The Politics Of Hair
In 2008 the America tabloid In touch revealed a narrative about Beyonce Knowles wig assortment. In the story they estimated that Beyonce’s wig collection was valued at in excess of $1 million. 5 years later and she might be essentially the most famous singer on the planet with a a lot larger assortment of wigs, weaves and other pretend appendages connected to her scalp, with a a lot bigger social impact. She is continuously lambasted by pop tradition and sociological pundits for getting into the Barbie doll aesthetic and promoting an unreal image of black womanhood. She has been accused of lightening her skin tone, having rhinoplasty and general altering her look from that of a gorgeous black lady to that of a ravishing white lady. Above all though it’s her hair that garners most attention. Google ‘Beyonce hair’ and of the 105,000,000 hits a large portion of them are debates on whether her hair is actual, a wig, a weave and the politics that surrounds hair in black culture. The scion of pop tradition could not identify solely as African American (she has greater than as soon as said she has a multi-ethnic background – African American, Irish, French and Cherokee, but the affect of her hair decisions resonate through debates on race, ethnicity and feminism.
Hair has by no means been just one thing on your head. It is chopped, braided, dyed, spiked, again combed, formed, plucked, implanted and pretty much anything else you may suppose to do to it. In pre-transatlantic slave trade West African cultures hair was central to defining culture, status and id, because it still is at the moment all over the world. Absolutely the horror and private annihilation that slave traders inflicted on their human chattel would not have been as efficient if tradition, status and identification have been allowed to proceed after people have been kidnapped and shipped across the ocean. One of many principle technique of dehumanising their victims involved shaving their hair in an effort to wipe out tradition and identity. Over time the know-how and potential for personal hair grooming explicit to individuals from West Africans was lost amongst the slave population. In addition slaves did not have the hair care products that usually suited their hair kind, reminiscent of palm oil, and had to rely on different simply attainable merchandise similar to bacon grease and wool combs for his or her hair care.
Hair and pores and skin tone grew to become further politicised when second and subsequent generations of slaves have been born. Ceaselessly they had been the result of the slave masters raping slave women and ladies. Genetics being genetics pores and skin tone, facial options and hair texture clearly recognized who was associated to the slave house owners. Incessantly the youngsters of slaves and slave masters had been afforded better residing circumstances (reminiscent of living in higher houses, higher food and so on) and a greater probability at making it via what was a harsh existence.
Additional time the politicisation of hair had reached new heights. Emancipation didn’t change a lot as the extra related one was to the dominant financial culture (white) the better it was to get on in life. It’s in actual fact estimated that lots of of hundreds of African People with light pores and skin tones and straight hair passed themselves off as white and utterly changed their identities so as to mix into white society.

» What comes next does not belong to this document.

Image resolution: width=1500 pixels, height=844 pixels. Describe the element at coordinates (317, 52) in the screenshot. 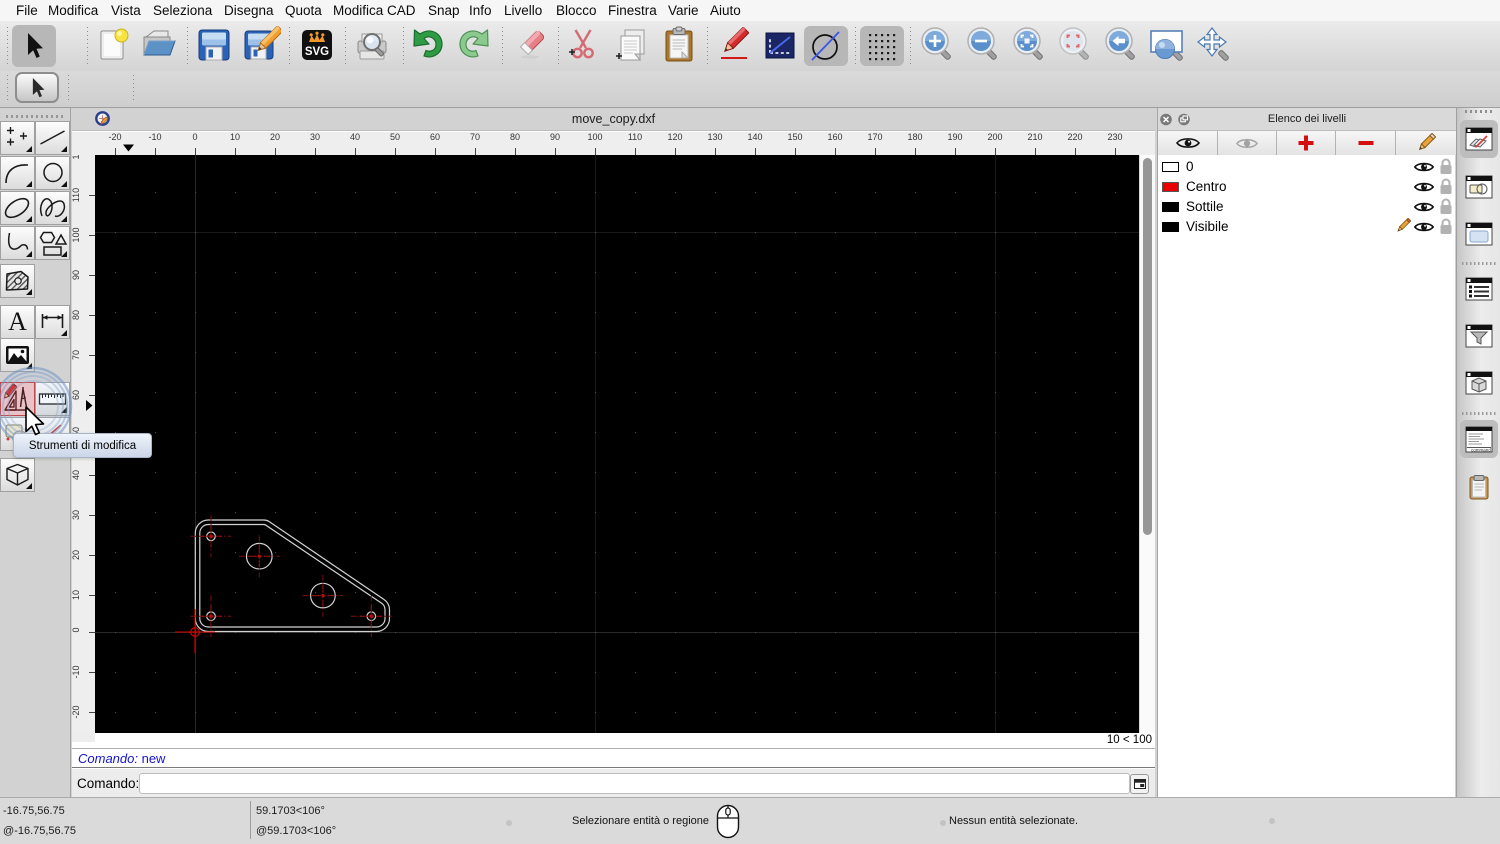

I see `svg-text: SVG` at that location.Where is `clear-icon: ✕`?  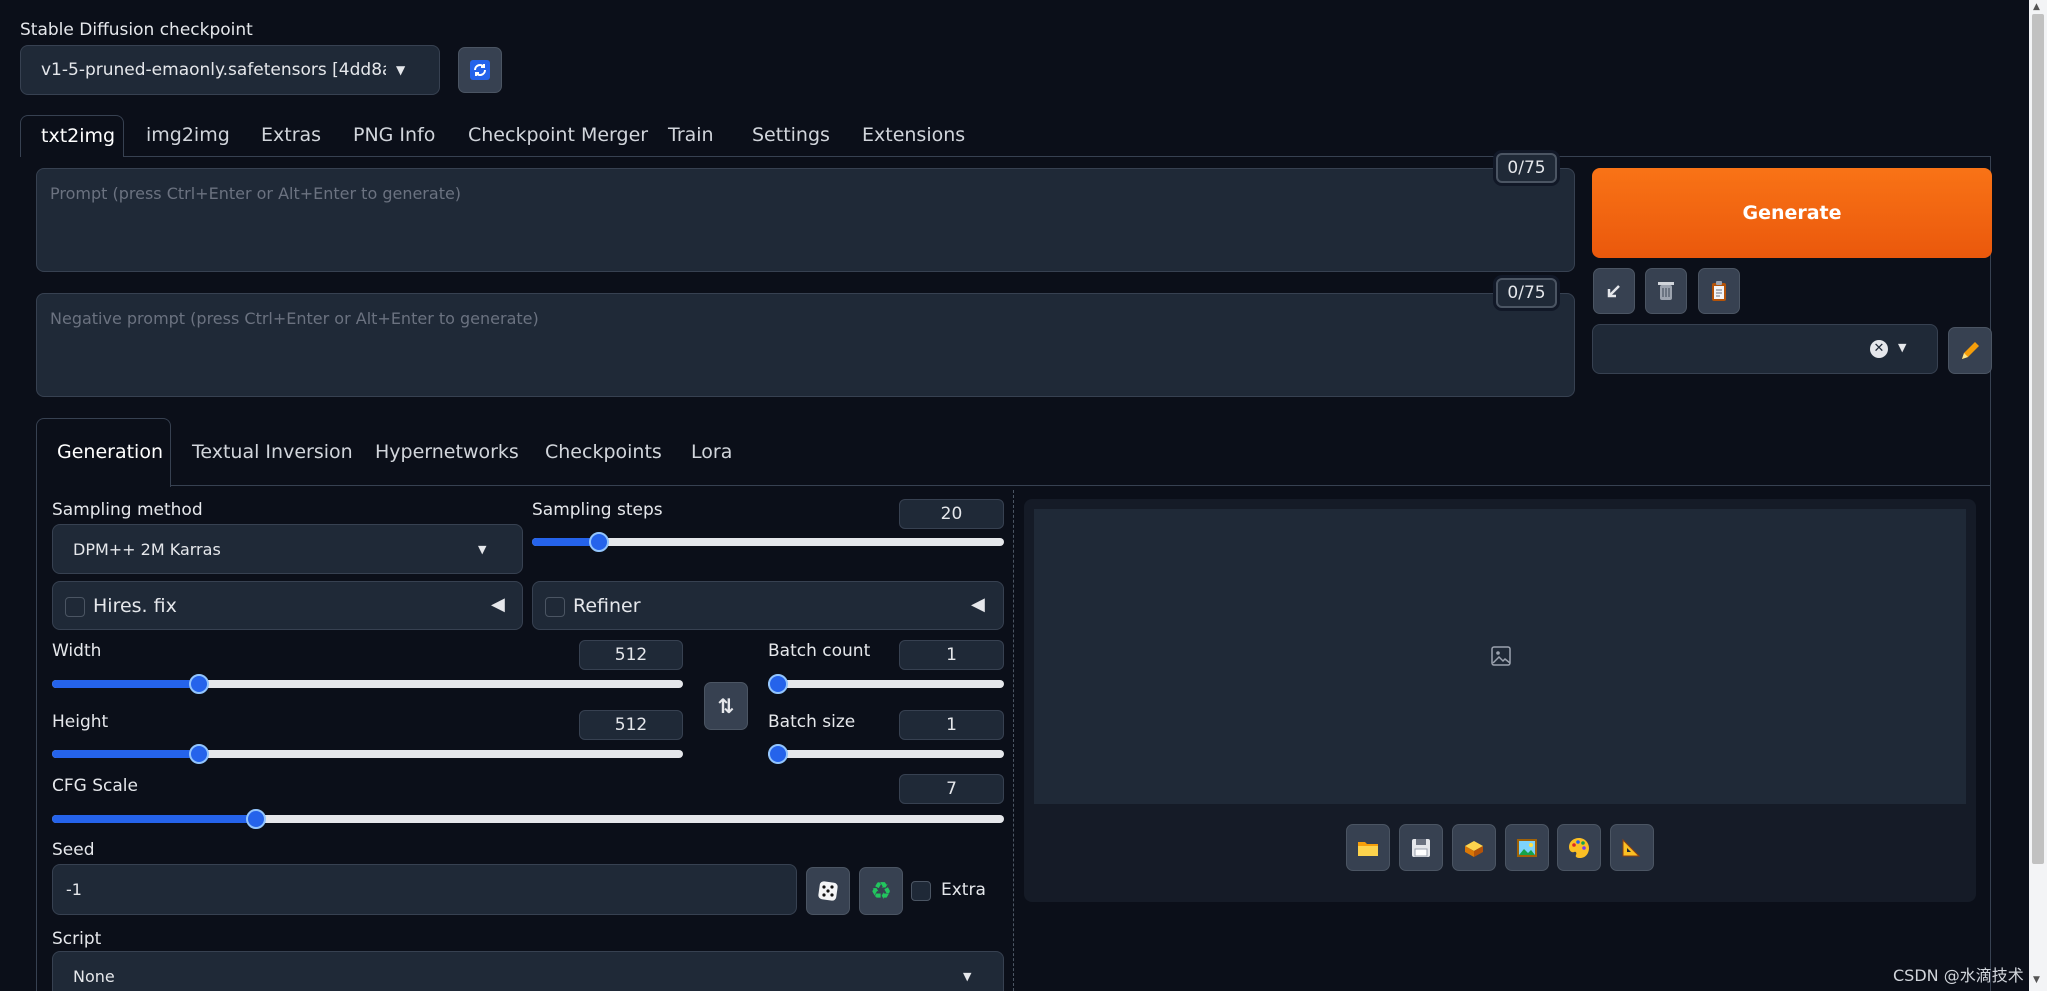
clear-icon: ✕ is located at coordinates (1879, 349).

The ‘one drop rule’, adopted into legislation within the 1920s deemed that anybody with even a bit of African heritage can be seen as legally black, and thus subjected to demeaning prejudice in their everyday lives, made ‘passing’ as white a sexy possibility for individuals who could. They did not have to sit on designated seats on buses did not have to use separate services, could get better jobs and weren’t abused because of their race. It is tough to know precisely how many individuals crossed the ‘race line’ but various research initiatives into ethnicity have found that a whole lot of 1000’s, if not tens of millions of those that determine as white in America have some African ancestry. The identical phenomenon has been observed South Africa and little question in some other country where one group was repressed to such an extent that it was easier to pretend to be someone else. Hair, skin tone and features turned one of the principle identifiers in a hierarchy of ethnicity that for higher or worse that facilitated simpler lives. It won’t be as evident nowadays but it remains to be present and very a lot a social phenomenon.

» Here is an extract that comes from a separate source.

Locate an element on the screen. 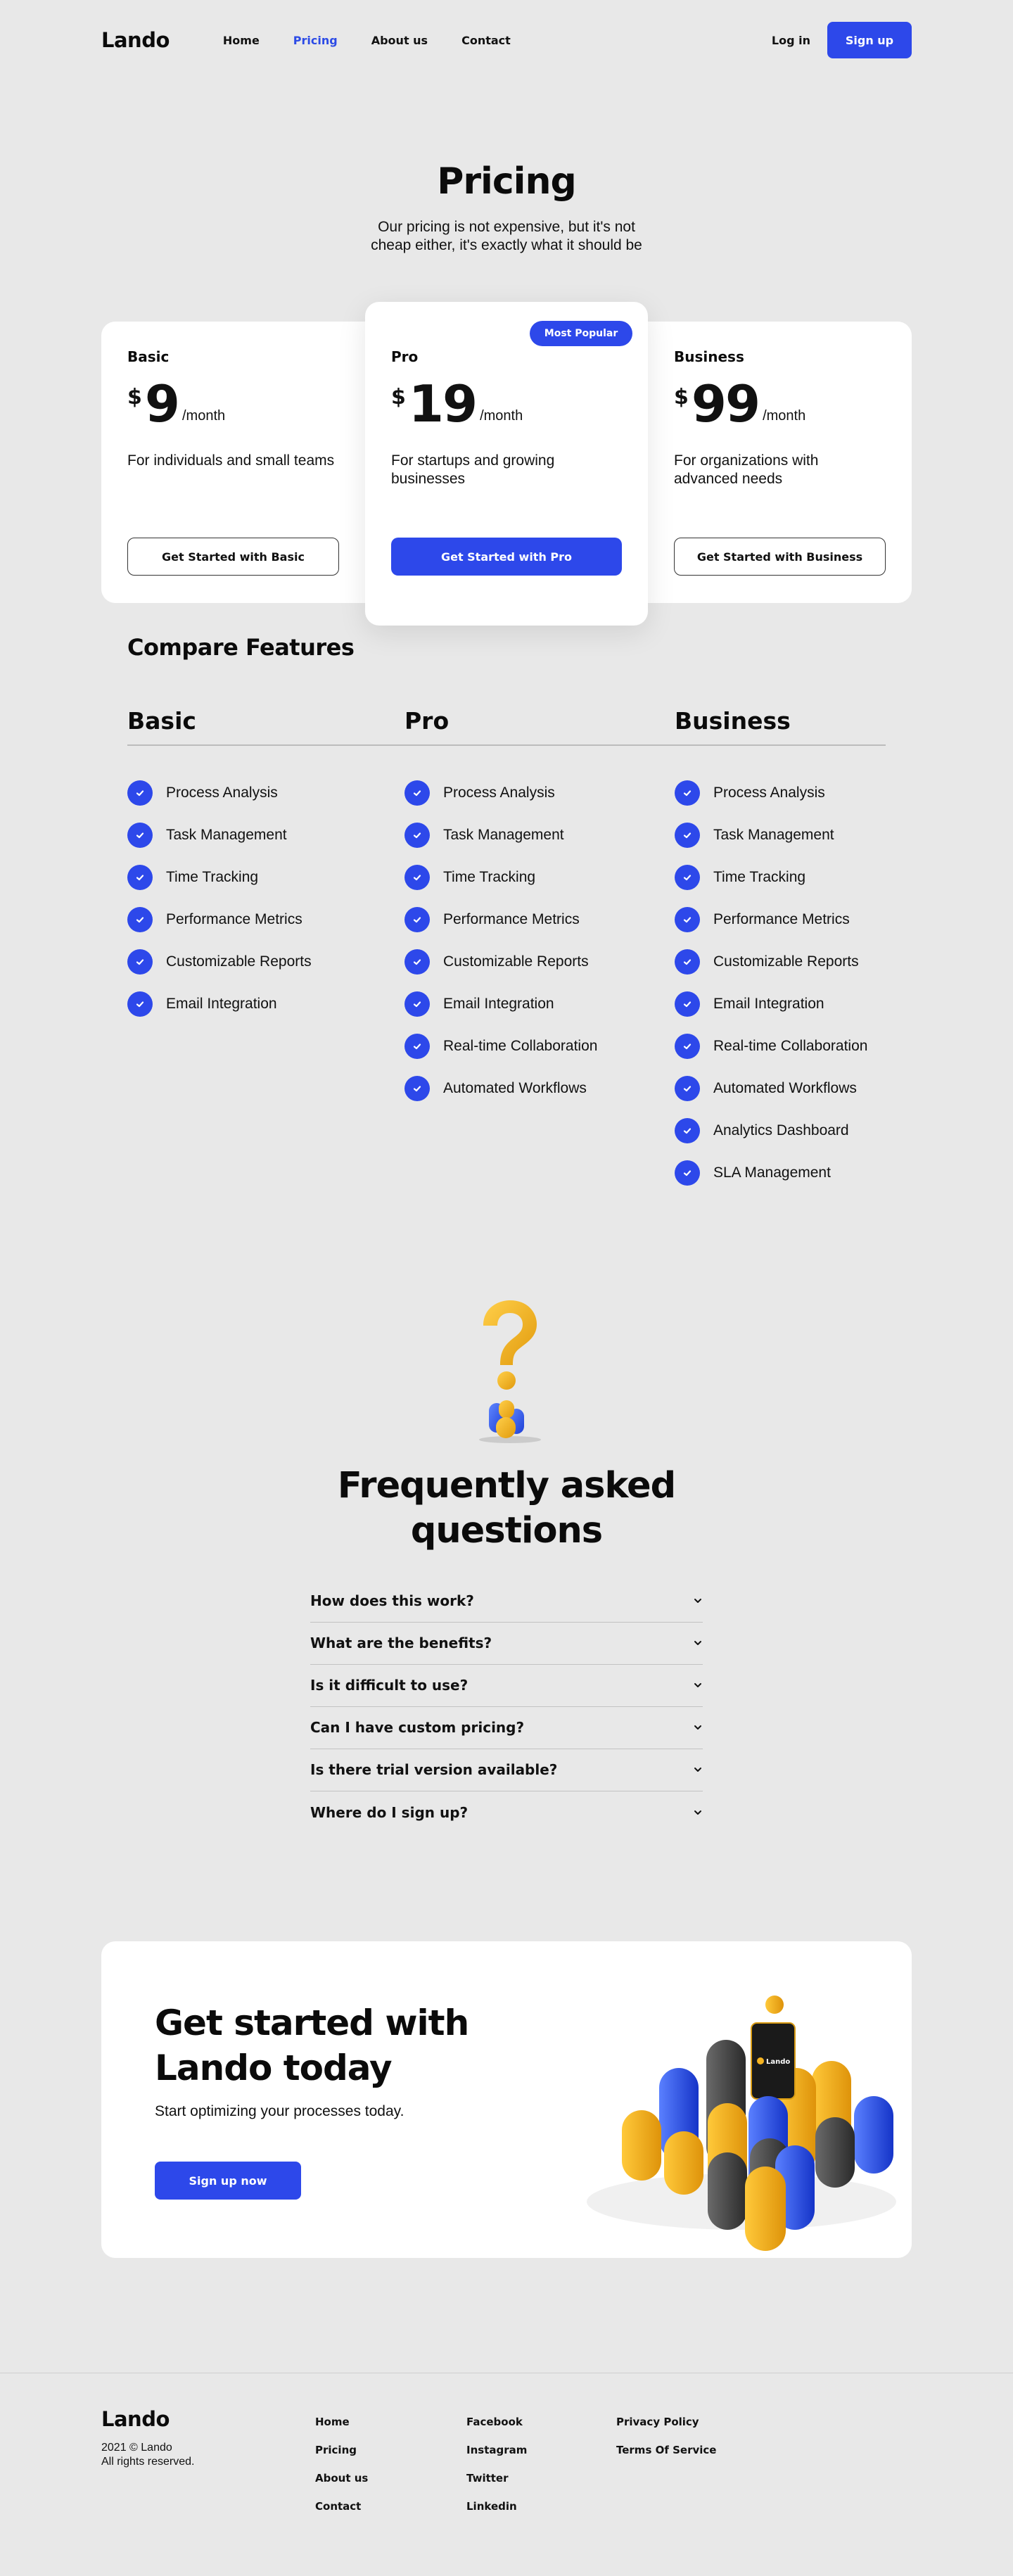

The legacy of ethnic hierarchies permeates through American and pop tradition to today. Eurocentric models sell clothes and items. The Barbie-doll aesthetic is pervasive in music and movies. Little question Beyonce makes thousands and thousands from her numerous advertising endorsements where she is styled to attraction to as broad an viewers as possible. Having long lustrous blonde hair is static hair why central to this enchantment and central to her checking account. She could define her ethnicity as multi-ethnic and thus it isn’t fair to label her as someone who rejects her heritage. However, her visual look, at the very least in her public life, would suggest that she identifies a lot more with one among her ethnic heritages extra so than the others.

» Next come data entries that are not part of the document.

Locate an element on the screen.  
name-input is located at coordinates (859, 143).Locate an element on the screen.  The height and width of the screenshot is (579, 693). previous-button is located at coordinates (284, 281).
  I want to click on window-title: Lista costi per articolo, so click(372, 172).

The Eurocentric media that has been pervasive in America is of course altering to accommodate the growing diversity in American society. With increasingly more individuals identifying as multi-ethnic and celebrating their variety advertisers and pop tradition is beginning to characterize this. However till the time when all hair types, skin tones and options are perceived as equally stunning in pop tradition the melting pot might be nothing greater than an inadequate illustration of a society nonetheless obsessed with race.